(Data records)
▽
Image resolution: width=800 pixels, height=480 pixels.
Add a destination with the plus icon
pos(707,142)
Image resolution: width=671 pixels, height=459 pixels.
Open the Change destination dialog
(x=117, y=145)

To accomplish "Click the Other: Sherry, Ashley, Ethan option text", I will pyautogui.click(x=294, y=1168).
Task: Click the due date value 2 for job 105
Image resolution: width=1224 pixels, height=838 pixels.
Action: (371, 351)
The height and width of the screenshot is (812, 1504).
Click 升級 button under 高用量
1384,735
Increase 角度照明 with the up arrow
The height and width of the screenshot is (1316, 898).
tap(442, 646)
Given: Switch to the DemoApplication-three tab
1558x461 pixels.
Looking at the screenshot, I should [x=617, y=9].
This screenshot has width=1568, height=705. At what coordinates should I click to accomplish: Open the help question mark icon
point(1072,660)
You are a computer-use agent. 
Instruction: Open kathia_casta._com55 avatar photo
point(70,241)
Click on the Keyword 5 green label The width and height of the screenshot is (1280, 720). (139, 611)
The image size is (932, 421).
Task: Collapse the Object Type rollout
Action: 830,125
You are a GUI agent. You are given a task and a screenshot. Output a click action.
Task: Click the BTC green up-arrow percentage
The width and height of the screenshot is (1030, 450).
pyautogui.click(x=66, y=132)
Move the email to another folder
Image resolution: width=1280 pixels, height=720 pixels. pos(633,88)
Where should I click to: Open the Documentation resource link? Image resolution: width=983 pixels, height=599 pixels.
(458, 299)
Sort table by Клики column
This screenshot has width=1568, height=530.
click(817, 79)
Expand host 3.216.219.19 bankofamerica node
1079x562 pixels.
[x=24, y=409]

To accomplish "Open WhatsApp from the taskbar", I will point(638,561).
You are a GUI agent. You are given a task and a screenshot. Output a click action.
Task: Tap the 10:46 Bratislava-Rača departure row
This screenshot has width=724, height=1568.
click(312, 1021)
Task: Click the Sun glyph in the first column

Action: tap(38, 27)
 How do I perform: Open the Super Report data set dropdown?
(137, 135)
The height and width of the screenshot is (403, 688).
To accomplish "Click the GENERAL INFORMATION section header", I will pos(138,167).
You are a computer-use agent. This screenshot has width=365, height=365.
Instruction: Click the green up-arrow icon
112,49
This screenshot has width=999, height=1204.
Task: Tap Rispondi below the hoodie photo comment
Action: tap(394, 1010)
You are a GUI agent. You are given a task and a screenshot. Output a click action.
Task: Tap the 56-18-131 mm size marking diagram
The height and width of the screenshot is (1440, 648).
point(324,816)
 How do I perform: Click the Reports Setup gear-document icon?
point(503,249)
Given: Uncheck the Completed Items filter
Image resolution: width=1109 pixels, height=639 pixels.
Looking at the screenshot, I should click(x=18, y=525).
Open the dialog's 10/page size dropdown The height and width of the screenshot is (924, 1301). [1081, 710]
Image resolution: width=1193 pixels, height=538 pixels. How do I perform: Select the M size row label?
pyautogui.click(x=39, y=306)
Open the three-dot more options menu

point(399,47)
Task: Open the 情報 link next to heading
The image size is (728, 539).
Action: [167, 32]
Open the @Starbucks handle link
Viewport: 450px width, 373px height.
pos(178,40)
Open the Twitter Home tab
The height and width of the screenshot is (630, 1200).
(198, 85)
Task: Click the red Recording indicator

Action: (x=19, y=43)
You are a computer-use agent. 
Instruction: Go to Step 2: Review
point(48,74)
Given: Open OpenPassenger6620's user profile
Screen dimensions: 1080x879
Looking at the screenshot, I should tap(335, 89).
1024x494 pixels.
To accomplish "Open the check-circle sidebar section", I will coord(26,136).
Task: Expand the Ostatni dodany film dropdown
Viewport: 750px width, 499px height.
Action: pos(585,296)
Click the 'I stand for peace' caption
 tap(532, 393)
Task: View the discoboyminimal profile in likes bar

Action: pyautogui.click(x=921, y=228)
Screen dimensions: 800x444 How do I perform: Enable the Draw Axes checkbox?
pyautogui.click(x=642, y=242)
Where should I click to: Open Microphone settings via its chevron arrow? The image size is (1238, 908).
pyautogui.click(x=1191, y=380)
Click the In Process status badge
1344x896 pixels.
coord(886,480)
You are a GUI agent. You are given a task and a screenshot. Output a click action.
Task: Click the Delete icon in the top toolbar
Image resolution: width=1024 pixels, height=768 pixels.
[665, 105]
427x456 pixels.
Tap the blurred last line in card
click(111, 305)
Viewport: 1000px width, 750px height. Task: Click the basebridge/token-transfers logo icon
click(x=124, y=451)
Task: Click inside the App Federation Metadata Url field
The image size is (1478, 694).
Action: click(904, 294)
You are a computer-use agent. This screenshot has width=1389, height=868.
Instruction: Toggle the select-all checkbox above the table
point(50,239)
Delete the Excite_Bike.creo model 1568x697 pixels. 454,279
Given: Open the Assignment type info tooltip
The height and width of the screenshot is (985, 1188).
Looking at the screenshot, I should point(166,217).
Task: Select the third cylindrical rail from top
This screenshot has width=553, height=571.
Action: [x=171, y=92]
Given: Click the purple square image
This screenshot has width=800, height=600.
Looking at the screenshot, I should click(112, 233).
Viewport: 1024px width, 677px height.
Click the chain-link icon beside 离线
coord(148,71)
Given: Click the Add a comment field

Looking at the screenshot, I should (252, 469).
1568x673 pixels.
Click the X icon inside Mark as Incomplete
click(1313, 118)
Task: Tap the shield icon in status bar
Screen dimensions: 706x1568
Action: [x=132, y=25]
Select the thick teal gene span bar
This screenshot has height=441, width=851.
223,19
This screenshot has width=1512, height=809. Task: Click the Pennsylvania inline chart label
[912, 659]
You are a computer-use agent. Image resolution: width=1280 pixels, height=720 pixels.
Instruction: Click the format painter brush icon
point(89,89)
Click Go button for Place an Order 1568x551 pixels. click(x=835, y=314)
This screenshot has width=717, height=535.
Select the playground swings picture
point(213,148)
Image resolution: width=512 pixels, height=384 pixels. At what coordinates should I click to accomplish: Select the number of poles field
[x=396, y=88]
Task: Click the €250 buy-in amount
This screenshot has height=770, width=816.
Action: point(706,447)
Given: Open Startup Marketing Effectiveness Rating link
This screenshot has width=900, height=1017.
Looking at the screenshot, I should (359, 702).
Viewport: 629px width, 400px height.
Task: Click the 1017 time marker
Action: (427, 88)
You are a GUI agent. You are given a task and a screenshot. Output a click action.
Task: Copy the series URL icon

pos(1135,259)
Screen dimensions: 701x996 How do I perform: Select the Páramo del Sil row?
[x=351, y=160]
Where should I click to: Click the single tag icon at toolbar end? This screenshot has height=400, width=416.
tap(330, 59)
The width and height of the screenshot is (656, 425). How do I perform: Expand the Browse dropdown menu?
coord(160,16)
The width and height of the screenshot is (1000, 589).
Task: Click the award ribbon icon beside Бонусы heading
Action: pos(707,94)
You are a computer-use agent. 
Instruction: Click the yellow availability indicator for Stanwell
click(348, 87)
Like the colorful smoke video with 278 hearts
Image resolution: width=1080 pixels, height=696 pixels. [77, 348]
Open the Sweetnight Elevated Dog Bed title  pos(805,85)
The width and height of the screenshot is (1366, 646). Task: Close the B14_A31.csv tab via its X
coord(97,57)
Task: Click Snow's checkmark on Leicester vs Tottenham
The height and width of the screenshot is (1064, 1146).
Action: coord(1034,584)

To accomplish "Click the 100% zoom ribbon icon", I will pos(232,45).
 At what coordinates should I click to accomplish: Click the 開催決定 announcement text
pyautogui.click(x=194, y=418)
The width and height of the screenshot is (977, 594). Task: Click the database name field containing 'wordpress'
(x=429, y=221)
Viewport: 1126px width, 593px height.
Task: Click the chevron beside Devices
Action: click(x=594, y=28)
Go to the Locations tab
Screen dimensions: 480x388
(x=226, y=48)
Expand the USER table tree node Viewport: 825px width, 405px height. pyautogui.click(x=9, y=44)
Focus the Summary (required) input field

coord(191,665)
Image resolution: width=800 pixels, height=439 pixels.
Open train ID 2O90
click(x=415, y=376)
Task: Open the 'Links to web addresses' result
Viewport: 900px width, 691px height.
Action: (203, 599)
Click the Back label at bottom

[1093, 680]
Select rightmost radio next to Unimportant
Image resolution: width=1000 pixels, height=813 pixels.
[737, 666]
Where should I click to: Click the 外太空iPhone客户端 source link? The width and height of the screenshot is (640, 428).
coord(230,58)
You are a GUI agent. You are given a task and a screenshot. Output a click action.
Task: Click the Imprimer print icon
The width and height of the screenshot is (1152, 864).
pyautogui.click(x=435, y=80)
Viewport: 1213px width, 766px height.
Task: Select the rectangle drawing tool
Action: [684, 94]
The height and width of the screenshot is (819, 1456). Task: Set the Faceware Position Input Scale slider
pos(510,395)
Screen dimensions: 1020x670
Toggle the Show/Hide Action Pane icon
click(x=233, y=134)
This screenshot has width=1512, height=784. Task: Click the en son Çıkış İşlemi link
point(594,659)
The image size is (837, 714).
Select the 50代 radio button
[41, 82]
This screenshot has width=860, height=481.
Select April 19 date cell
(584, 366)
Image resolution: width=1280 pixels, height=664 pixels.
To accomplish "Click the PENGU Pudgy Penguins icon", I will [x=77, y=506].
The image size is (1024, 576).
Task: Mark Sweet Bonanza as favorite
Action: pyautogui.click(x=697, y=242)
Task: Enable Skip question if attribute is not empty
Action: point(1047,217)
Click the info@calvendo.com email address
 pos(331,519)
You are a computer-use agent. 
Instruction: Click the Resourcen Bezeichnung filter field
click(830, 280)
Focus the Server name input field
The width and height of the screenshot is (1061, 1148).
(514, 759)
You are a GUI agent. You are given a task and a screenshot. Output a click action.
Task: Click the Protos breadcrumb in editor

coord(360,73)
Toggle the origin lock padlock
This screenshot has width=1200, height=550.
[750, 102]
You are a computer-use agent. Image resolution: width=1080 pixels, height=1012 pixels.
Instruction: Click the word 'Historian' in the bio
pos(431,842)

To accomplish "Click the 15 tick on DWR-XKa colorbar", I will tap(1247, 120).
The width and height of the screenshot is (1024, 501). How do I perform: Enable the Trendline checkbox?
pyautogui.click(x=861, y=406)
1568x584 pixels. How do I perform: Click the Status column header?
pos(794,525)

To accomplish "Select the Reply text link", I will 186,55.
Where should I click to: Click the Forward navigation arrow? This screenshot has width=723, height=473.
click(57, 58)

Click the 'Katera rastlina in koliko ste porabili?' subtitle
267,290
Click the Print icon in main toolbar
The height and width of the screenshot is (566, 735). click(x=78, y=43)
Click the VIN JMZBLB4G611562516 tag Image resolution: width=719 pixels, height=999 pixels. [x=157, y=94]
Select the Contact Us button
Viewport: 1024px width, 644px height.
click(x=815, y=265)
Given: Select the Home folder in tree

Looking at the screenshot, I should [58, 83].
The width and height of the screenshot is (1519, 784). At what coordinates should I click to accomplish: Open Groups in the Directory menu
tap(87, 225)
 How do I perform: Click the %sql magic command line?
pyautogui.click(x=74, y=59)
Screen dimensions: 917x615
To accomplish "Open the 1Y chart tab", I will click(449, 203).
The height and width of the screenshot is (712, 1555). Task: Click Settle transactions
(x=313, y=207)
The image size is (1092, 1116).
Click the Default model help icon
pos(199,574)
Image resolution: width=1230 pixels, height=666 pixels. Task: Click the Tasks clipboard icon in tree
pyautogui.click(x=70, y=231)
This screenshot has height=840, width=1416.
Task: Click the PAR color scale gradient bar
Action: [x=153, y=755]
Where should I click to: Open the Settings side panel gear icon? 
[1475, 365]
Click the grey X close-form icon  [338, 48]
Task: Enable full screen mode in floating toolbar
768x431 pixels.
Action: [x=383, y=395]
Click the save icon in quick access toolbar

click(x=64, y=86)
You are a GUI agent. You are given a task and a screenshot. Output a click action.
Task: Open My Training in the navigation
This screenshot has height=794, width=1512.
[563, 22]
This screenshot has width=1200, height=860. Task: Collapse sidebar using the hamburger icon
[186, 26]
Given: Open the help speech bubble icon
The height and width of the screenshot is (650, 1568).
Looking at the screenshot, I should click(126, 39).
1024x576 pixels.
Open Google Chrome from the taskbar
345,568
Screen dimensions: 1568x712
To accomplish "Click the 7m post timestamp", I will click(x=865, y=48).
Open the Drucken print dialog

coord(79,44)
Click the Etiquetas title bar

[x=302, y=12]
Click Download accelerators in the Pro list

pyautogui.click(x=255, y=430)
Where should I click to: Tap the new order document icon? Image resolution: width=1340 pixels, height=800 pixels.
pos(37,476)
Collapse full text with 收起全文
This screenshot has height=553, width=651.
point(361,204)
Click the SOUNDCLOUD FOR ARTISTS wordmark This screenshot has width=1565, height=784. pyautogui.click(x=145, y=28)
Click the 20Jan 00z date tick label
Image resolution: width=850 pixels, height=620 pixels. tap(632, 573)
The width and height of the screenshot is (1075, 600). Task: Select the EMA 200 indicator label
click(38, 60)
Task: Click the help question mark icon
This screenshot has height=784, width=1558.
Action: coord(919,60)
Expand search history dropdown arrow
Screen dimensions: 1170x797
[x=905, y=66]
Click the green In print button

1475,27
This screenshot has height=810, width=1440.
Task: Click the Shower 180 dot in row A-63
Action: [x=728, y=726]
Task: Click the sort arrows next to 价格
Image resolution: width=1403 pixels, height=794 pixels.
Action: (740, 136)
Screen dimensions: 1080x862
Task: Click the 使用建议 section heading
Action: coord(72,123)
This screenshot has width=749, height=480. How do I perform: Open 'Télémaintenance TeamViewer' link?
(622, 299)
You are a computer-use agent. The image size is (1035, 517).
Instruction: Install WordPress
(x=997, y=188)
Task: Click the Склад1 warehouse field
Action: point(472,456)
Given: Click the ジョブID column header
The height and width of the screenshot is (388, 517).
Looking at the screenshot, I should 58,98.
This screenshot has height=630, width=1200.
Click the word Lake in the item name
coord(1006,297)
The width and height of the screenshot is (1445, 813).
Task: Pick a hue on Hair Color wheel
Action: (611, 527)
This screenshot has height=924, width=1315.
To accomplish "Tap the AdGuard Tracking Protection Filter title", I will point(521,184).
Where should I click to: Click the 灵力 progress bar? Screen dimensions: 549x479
△
There is a line with "This screenshot has width=1568, height=705." and a line with "Task: Click the BTC green up-arrow percentage" above. Copy exactly those two lines and all lines between them, with nothing else.

This screenshot has width=1568, height=705. At what coordinates should I click to accomplish: Open the help question mark icon
point(1072,660)
You are a computer-use agent. 
Instruction: Open kathia_casta._com55 avatar photo
point(70,241)
Click on the Keyword 5 green label The width and height of the screenshot is (1280, 720). (139, 611)
The image size is (932, 421).
Task: Collapse the Object Type rollout
Action: 830,125
You are a GUI agent. You are given a task and a screenshot. Output a click action.
Task: Click the BTC green up-arrow percentage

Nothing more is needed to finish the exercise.